== Data provided ==
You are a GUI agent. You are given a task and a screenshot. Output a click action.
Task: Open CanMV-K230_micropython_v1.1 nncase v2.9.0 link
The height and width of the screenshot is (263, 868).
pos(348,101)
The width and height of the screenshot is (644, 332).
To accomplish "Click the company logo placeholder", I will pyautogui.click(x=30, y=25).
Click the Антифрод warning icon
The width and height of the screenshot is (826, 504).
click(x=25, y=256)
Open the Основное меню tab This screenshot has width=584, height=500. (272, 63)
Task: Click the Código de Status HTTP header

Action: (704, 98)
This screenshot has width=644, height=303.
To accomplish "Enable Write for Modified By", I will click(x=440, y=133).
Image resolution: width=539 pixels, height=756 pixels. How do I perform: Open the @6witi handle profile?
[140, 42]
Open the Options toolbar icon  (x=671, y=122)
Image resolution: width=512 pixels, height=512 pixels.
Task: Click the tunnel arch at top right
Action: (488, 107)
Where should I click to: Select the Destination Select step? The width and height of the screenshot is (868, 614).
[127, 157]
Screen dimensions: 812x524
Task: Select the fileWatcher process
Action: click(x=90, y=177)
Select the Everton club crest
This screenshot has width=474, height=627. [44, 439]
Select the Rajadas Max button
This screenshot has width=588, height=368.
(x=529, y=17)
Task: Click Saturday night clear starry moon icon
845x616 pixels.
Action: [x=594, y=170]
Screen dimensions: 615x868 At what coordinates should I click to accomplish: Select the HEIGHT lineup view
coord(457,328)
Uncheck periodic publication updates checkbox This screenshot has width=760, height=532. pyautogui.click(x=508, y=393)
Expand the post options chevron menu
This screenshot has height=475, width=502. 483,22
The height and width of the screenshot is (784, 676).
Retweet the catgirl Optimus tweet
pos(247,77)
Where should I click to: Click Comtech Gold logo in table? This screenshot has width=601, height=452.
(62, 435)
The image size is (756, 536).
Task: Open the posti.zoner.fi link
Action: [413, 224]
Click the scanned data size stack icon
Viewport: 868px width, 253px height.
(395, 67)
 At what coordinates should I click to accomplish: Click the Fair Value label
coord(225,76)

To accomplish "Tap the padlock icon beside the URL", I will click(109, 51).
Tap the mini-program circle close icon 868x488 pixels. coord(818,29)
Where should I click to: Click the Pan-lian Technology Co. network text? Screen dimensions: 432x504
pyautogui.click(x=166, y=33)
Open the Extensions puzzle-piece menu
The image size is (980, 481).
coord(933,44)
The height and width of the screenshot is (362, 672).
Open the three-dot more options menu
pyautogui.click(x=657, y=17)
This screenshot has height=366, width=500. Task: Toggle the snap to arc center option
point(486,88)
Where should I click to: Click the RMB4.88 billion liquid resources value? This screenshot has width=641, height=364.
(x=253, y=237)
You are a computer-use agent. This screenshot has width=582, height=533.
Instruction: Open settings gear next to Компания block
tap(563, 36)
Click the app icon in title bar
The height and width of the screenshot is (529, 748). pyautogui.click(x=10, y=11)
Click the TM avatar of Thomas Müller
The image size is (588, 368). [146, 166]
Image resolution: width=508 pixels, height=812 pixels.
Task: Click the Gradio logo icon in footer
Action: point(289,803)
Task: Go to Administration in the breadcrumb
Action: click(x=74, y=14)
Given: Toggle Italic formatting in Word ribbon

== What to do ==
Where the line containing "Open the three-dot more options menu" appears in the data above, begin there and reproduce every line to the end exactly; include nothing else.

== Response to this task ==
Open the three-dot more options menu
pyautogui.click(x=657, y=17)
This screenshot has height=366, width=500. Task: Toggle the snap to arc center option
point(486,88)
Where should I click to: Click the RMB4.88 billion liquid resources value? This screenshot has width=641, height=364.
(x=253, y=237)
You are a computer-use agent. This screenshot has width=582, height=533.
Instruction: Open settings gear next to Компания block
tap(563, 36)
Click the app icon in title bar
The height and width of the screenshot is (529, 748). pyautogui.click(x=10, y=11)
Click the TM avatar of Thomas Müller
The image size is (588, 368). [146, 166]
Image resolution: width=508 pixels, height=812 pixels.
Task: Click the Gradio logo icon in footer
Action: point(289,803)
Task: Go to Administration in the breadcrumb
Action: click(x=74, y=14)
Given: Toggle Italic formatting in Word ribbon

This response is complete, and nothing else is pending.